The Inter American Press Association (IAPA) has condemned the boycott against a newspaper in Colombia and the attempted raid on a daily in Argentina, which come amidst the growing number of incidents of aggression against the press in Latin America and somber reports about the future of freedom of expression in the region.
All of the Sunday editions of the Colombian newspaper El Heraldo in the city of Santa Marta were bought up on June 19 in what IAPA is calling a boycott. According to the newspaper, the goal was to prevent the dissemination of an article titled "Magdalena's Mafia Spiderweb" that -- based on a a column of political journalist Claudia López for La Silla Vacía -- describes alleged links between local politicians and paramilitaries.

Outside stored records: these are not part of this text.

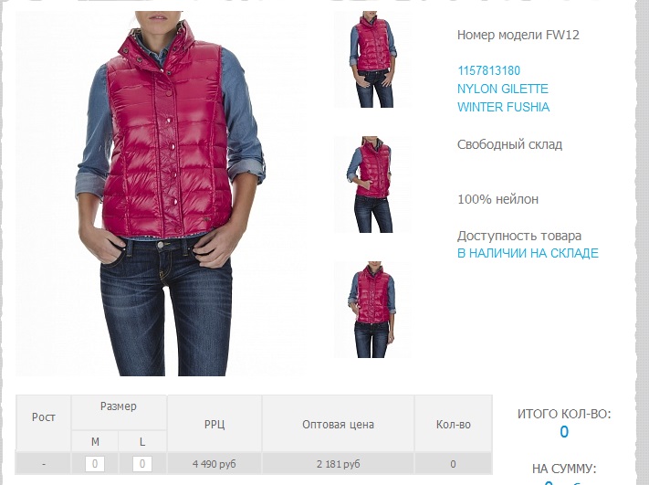The image size is (649, 485).
Task: Click the 4 490 руб retail price cell
Action: click(215, 464)
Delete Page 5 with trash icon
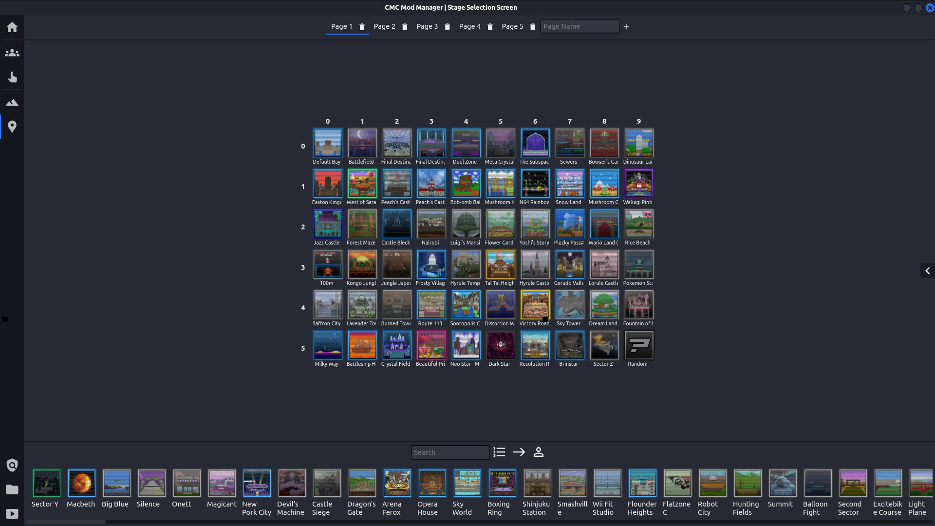 click(533, 27)
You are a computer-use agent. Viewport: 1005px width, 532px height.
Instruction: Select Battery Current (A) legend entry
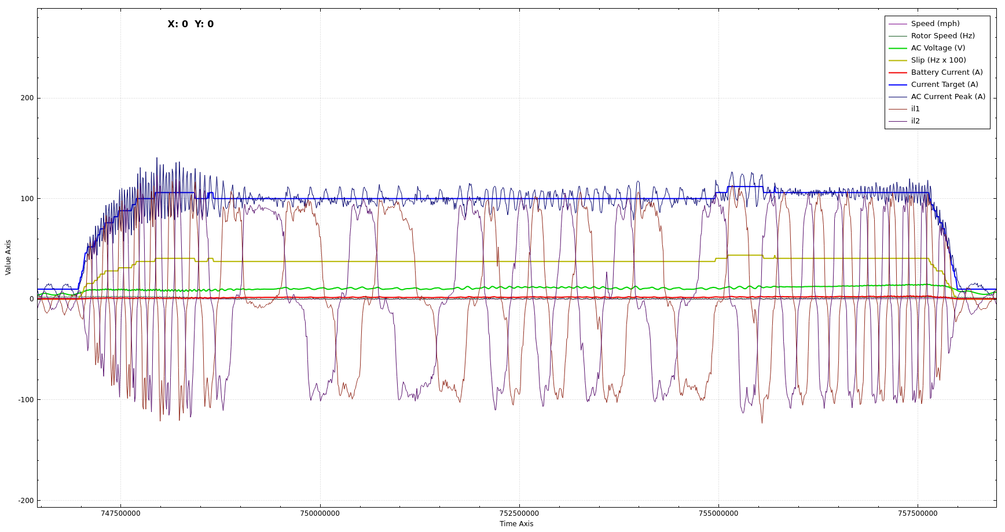(x=947, y=72)
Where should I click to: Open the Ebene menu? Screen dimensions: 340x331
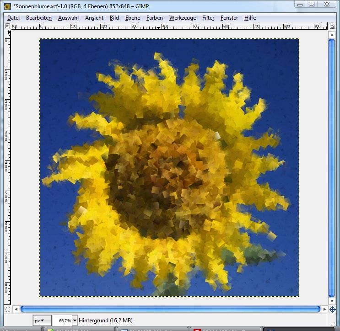click(133, 18)
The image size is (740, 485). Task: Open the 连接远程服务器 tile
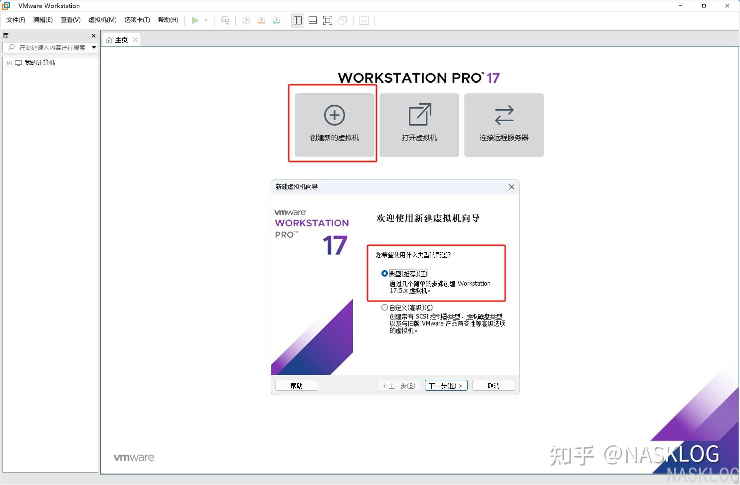click(504, 124)
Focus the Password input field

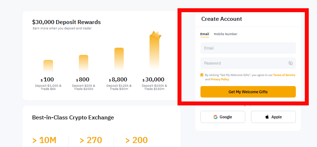coord(248,63)
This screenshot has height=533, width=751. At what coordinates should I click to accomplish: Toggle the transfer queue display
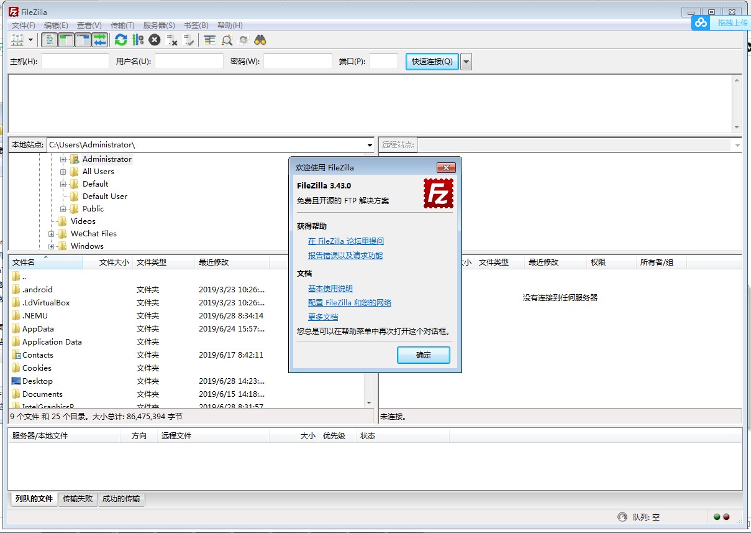[x=99, y=40]
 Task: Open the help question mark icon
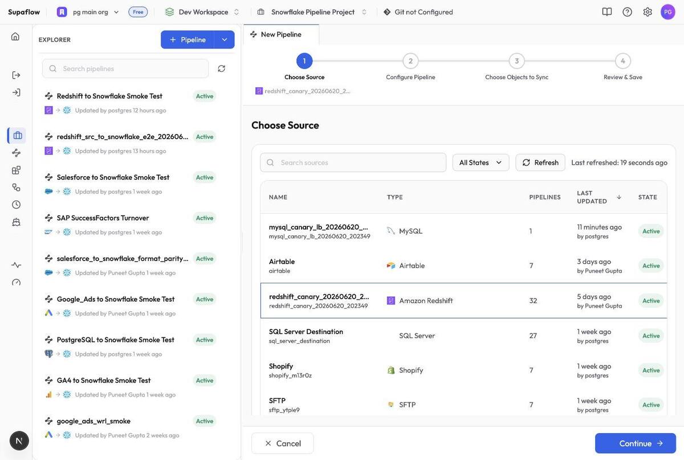pos(628,12)
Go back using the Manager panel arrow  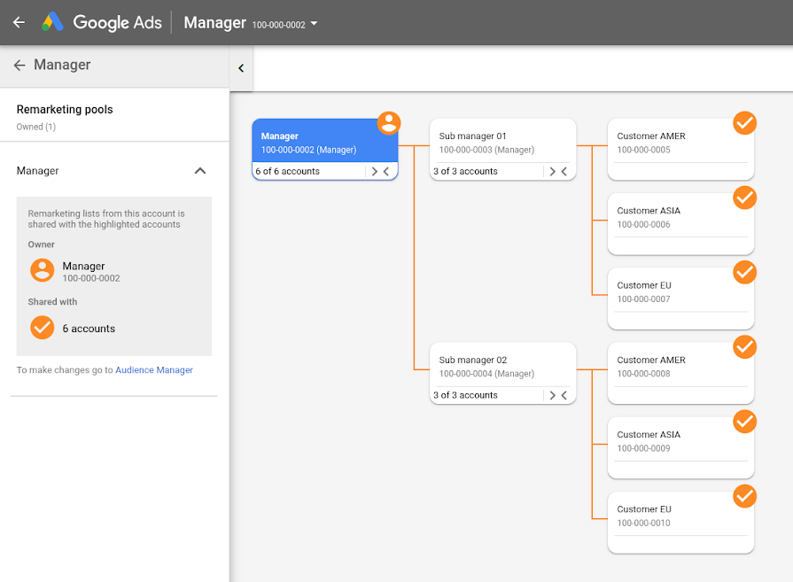[x=19, y=65]
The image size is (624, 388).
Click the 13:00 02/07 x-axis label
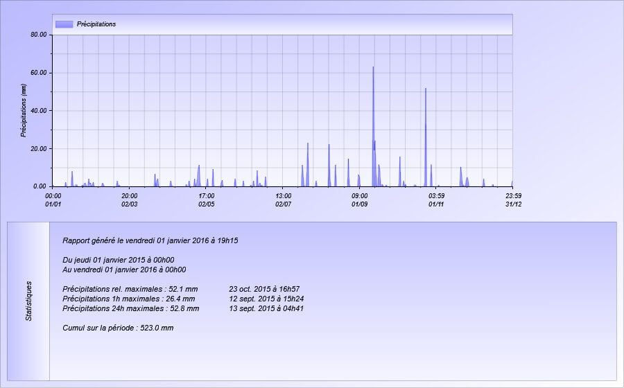(283, 200)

IAPA president Gonzalo Marroquín called on authorities to "investigate and determine responsibility so that these acts do no re-occurr."
IAPA also applauded a judicial decision in Argentina that denied a request to raid the newspaper La Nueva Provincia in Bahía Blanca, south of Buenos Aires. The request was made by a prosecutor wanting to seize journalistic documents to serve as proof in cases of human rights abuses committed during the military dictatorship and Dirty War in Argentina, 1976-1983.
According to prosecutor Abel Córdoba, La Nueva Provincia published photos of torture victims in secret prisons, reported El Diario de Bahía. Página 12 reported that there is a "secret and confidential" report prepared by intelligence agents during the dictatorship that calls for an alleged "thinning" of the ranks of La Nueva Provincia, specifically referring to graphic journalists Enrique Heinrich and Miguel Angel Loyola, who were kidnapped, tortured and then shot to death.
The president of the Commission of Freedom of the Press and Information, Robert Rivard, expressed surprise at the prosecutor's "peculiar order," as what has been published in a newspaper already is public.